Today we’re tackling another emergent beer style that, like NEIPA, generates a serious amount of hyperbole – the Pastry Stout. It’s hard to identify exactly where or when exactly this trend emerged. Surely a stern finger should be wagged in the direction of the UK’s Buxton and Sweden’s Omnipollo, who released the collaborative Yellow Belly in 2014. In the wake of the popularity of this peanut butter and biscuit imperial stout, there have been countless breweries chucking ingredients such as cinnamon, vanilla, chocolate and more into the fermenter. Omnipollo is, in fact, a serial offender within the pastry stout category.
Perhaps though, the net of blame for the emergence of this style could be cast way back to the early 90s, when a young Goose Island released its Bourbon County stout. Now, of course, this liquid is now peddled by the evil, corporate world of Big Beer™ and as such should only be handled in full HazMat gear, while disposing of it carefully. Or, if you don’t have any protective clothing, you can dispose of it by sending to my address, below.
All jokes aside, stout, like many dark beers, struggles to find popularity when it’s out of season, and sells in far smaller quantities than its pale, hoppy brethren. The great thing about these modern pastry stouts is they’ve helped darker beers get a new wave of beer drinkers excited about these styles.
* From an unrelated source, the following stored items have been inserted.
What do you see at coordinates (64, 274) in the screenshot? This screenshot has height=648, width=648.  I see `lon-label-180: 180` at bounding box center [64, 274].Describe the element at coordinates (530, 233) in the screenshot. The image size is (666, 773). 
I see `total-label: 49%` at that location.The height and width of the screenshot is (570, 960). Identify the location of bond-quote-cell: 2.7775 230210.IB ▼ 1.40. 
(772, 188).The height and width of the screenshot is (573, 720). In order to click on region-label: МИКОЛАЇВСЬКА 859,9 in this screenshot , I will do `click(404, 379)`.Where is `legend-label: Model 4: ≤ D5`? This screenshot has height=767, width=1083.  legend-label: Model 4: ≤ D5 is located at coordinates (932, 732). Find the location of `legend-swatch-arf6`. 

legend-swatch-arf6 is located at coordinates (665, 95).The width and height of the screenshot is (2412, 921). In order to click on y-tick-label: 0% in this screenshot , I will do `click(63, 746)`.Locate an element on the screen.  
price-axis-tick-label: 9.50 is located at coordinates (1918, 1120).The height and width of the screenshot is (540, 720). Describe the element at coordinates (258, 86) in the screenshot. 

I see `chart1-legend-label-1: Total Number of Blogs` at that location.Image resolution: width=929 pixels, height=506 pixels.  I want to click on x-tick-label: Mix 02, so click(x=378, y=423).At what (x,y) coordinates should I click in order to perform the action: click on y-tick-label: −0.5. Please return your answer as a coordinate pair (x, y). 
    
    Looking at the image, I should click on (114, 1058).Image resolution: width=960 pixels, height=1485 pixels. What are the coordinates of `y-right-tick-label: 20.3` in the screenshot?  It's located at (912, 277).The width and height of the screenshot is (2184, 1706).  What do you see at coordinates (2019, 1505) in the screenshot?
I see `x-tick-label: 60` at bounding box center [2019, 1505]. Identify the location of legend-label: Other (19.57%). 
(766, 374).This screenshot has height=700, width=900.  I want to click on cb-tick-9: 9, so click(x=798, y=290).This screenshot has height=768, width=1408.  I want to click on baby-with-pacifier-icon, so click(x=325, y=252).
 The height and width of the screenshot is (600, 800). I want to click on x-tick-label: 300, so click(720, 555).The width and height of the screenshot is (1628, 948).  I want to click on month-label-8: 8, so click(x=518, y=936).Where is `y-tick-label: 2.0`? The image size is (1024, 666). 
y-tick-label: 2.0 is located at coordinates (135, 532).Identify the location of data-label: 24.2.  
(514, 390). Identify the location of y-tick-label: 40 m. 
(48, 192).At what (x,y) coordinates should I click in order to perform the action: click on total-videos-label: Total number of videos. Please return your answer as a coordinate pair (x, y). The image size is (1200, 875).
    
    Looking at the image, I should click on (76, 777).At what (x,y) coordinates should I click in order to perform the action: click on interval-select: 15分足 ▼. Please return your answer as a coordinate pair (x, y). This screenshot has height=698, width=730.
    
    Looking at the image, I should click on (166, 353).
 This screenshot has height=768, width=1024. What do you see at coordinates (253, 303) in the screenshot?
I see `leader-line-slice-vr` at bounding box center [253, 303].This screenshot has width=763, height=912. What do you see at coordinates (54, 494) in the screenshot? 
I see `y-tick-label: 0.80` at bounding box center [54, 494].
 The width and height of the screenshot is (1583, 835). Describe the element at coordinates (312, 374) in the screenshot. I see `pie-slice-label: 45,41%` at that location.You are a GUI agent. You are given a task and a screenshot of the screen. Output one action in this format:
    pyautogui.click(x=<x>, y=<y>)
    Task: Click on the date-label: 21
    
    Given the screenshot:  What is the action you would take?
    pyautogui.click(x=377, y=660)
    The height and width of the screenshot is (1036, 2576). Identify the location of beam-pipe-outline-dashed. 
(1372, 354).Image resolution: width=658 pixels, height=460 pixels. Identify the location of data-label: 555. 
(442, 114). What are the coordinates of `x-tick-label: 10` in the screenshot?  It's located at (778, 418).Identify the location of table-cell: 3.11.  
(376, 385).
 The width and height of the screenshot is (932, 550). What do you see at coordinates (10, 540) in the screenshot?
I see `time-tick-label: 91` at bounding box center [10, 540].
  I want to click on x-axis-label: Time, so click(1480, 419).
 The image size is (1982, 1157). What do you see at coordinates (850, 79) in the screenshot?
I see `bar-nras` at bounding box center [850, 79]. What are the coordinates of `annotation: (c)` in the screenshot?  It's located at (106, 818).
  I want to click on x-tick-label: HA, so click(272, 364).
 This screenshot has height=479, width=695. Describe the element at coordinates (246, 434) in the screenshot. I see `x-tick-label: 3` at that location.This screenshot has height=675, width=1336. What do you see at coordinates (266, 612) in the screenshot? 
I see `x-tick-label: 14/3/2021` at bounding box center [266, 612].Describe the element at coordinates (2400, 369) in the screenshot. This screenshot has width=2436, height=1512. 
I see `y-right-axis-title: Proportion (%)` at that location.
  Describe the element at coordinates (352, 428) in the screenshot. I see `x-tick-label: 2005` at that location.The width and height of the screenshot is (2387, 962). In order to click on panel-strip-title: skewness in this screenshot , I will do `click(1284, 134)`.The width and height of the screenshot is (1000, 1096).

Getting more folk into dark beers can only be a good thing.
When it comes to North London’s Hammerton Brewery, I’m a huge fan of the dry, slightly saline Pentonville Oyster Stout. Crunch is essentially the antithesis of this. By using lactose sugars and peanut, this beer tastes a little like a Reese’s cup, only one that’s been blended into a surprisingly drinkable dark beer. And what’s most surprising is that I don’t hate it. In fact, I quite like it, as despite its sweetness it retains that most important of qualities: drinkability.
Essentially, Crunch is pudding in a can. And one that’s worth skipping dessert for.